AMAG Pharmaceuticals, Inc. Announces Ferumoxytol Resubmission Designated Complete
AMAG Pharmaceuticals, Inc. announced that the U.S. Food and Drug Administration (FDA) has designated the Company's resubmission to the October 2008 Complete Response letter for its New Drug Application (NDA) for ferumoxytol as a complete, Class 1 response. The FDA has established a December 30, 2008 Prescription Drug User Fee Act (PDUFA) target action date. AMAG is seeking marketing approval for ferumoxytol for the treatment of iron deficiency anemia in patients with all stages of chronic kidney disease (CKD), including those on dialysis and those not on dialysis.
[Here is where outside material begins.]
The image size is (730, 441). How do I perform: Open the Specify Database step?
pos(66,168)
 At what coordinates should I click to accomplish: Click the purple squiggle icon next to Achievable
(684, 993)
AMAG Pharmaceuticals, Inc. Receives Complete Response Letter From FDA For Ferumoxytol
AMAG Pharmaceuticals, Inc. announced that it has received a complete response letter from the U.S. Food and Drug Administration (FDA) for ferumoxytol for the treatment of iron deficiency anemia in chronic kidney disease patients. The Company believes that it can address the issues raised by the FDA in its complete response letter in a timely manner without conducting any additional clinical trials prior to approval. In addition, the Company continues preparations for the intended commercial launch of ferumoxytol during the first quarter of 2009. The Company submitted its New Drug Application for marketing approval of ferumoxytol in December 2007. Ferumoxytol, the Company's key product candidate, is being developed for use as an intravenous iron replacement therapeutic agent for the treatment of iron deficiency anemia and as a diagnostic agent for vascular enhanced magnetic resonance imaging to assess peripheral arterial disease.
AMAG Pharmaceuticals, Inc. Receives Fast Track Designation For Ferumoxytol For Vascular-Enhanced Magnetic Resonance Imaging
AMAG Pharmaceuticals, Inc. announced that the U.S. Food and Drug Administration (FDA) has granted Fast Track designation to ferumoxytol for its development as a diagnostic agent for Vascular-Enhanced Magnetic Resonance Imaging (VE-MRI) to improve the assessment of peripheral arterial disease in patients with known or suspected chronic kidney disease (CKD). If approved for an imaging indication, ferumoxytol could offer an alternative to gadolinium-based contrast agents, which are required to contain a black box warning highlighting the risks of using gadolinium-based agents in patients with advanced kidney disease.
AMAG Pharmaceuticals, Inc. Announces Presentation of Positive Results from Phase III Studies of Ferumoxytol
AMAG Pharmaceuticals, Inc. announced positive results from pooled data from two open-label, multicenter, randomized Phase III studies of ferumoxytol as an intravenous iron replacement therapeutic agent.